WHAT YOU NEED TO DO | Reproduce the material below word for word, keeping every line as it stands.

THE RECORDS |
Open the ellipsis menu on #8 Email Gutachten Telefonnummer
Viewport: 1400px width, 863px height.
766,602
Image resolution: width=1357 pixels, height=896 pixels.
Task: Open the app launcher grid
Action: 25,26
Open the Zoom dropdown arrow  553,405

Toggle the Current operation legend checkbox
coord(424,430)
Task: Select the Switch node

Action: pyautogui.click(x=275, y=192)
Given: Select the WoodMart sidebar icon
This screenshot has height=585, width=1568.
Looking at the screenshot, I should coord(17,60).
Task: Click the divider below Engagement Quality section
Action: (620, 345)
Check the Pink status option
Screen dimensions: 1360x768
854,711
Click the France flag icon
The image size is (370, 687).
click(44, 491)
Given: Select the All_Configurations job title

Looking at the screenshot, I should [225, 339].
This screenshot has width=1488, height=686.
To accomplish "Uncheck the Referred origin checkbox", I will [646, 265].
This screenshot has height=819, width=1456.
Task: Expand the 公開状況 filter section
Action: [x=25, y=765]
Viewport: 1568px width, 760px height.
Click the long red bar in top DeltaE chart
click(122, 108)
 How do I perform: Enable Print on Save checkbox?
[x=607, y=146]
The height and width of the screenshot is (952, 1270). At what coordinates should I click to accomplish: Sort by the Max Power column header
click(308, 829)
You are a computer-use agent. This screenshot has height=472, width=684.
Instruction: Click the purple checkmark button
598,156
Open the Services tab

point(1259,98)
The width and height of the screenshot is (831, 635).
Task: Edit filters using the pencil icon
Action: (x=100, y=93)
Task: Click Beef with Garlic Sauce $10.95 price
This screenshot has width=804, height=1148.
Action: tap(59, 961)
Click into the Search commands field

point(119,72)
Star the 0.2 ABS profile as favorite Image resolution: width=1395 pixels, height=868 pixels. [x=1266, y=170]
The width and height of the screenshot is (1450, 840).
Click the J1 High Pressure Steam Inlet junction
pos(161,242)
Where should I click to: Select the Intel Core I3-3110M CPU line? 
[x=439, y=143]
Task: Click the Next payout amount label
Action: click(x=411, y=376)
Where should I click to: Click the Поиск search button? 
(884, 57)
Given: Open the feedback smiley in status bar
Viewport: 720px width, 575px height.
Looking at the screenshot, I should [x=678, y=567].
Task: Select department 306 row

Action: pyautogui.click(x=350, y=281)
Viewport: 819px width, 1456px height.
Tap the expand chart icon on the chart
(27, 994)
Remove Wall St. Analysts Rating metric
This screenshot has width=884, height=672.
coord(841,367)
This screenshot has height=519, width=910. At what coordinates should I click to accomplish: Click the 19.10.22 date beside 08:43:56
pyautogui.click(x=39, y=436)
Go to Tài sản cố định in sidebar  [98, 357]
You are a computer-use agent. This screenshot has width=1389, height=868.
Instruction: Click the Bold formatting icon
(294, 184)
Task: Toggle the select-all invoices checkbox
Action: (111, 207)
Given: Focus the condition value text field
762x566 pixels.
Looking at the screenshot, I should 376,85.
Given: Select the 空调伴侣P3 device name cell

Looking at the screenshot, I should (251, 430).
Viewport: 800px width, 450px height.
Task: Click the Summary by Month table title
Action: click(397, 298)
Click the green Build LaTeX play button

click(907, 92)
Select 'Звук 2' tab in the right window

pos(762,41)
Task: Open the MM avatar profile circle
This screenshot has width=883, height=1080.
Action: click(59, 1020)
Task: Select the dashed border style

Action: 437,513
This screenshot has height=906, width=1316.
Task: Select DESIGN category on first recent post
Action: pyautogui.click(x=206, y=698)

FINAL RESULT |
Open the ellipsis menu on #8 Email Gutachten Telefonnummer
Viewport: 1400px width, 863px height.
766,602
Image resolution: width=1357 pixels, height=896 pixels.
Task: Open the app launcher grid
Action: 25,26
Open the Zoom dropdown arrow  553,405

Toggle the Current operation legend checkbox
coord(424,430)
Task: Select the Switch node

Action: pyautogui.click(x=275, y=192)
Given: Select the WoodMart sidebar icon
This screenshot has height=585, width=1568.
Looking at the screenshot, I should coord(17,60).
Task: Click the divider below Engagement Quality section
Action: (620, 345)
Check the Pink status option
Screen dimensions: 1360x768
854,711
Click the France flag icon
The image size is (370, 687).
click(44, 491)
Given: Select the All_Configurations job title

Looking at the screenshot, I should [225, 339].
This screenshot has width=1488, height=686.
To accomplish "Uncheck the Referred origin checkbox", I will [646, 265].
This screenshot has height=819, width=1456.
Task: Expand the 公開状況 filter section
Action: [x=25, y=765]
Viewport: 1568px width, 760px height.
Click the long red bar in top DeltaE chart
click(122, 108)
 How do I perform: Enable Print on Save checkbox?
[x=607, y=146]
The height and width of the screenshot is (952, 1270). At what coordinates should I click to accomplish: Sort by the Max Power column header
click(308, 829)
You are a computer-use agent. This screenshot has height=472, width=684.
Instruction: Click the purple checkmark button
598,156
Open the Services tab

point(1259,98)
The width and height of the screenshot is (831, 635).
Task: Edit filters using the pencil icon
Action: (x=100, y=93)
Task: Click Beef with Garlic Sauce $10.95 price
This screenshot has width=804, height=1148.
Action: tap(59, 961)
Click into the Search commands field

point(119,72)
Star the 0.2 ABS profile as favorite Image resolution: width=1395 pixels, height=868 pixels. [x=1266, y=170]
The width and height of the screenshot is (1450, 840).
Click the J1 High Pressure Steam Inlet junction
pos(161,242)
Where should I click to: Select the Intel Core I3-3110M CPU line? 
[x=439, y=143]
Task: Click the Next payout amount label
Action: click(x=411, y=376)
Where should I click to: Click the Поиск search button? 
(884, 57)
Given: Open the feedback smiley in status bar
Viewport: 720px width, 575px height.
Looking at the screenshot, I should [x=678, y=567].
Task: Select department 306 row

Action: pyautogui.click(x=350, y=281)
Viewport: 819px width, 1456px height.
Tap the expand chart icon on the chart
(27, 994)
Remove Wall St. Analysts Rating metric
This screenshot has width=884, height=672.
coord(841,367)
This screenshot has height=519, width=910. At what coordinates should I click to accomplish: Click the 19.10.22 date beside 08:43:56
pyautogui.click(x=39, y=436)
Go to Tài sản cố định in sidebar  [98, 357]
You are a computer-use agent. This screenshot has width=1389, height=868.
Instruction: Click the Bold formatting icon
(294, 184)
Task: Toggle the select-all invoices checkbox
Action: (111, 207)
Given: Focus the condition value text field
762x566 pixels.
Looking at the screenshot, I should 376,85.
Given: Select the 空调伴侣P3 device name cell

Looking at the screenshot, I should (251, 430).
Viewport: 800px width, 450px height.
Task: Click the Summary by Month table title
Action: click(397, 298)
Click the green Build LaTeX play button

click(907, 92)
Select 'Звук 2' tab in the right window

pos(762,41)
Task: Open the MM avatar profile circle
This screenshot has width=883, height=1080.
Action: click(59, 1020)
Task: Select the dashed border style

Action: 437,513
This screenshot has height=906, width=1316.
Task: Select DESIGN category on first recent post
Action: pyautogui.click(x=206, y=698)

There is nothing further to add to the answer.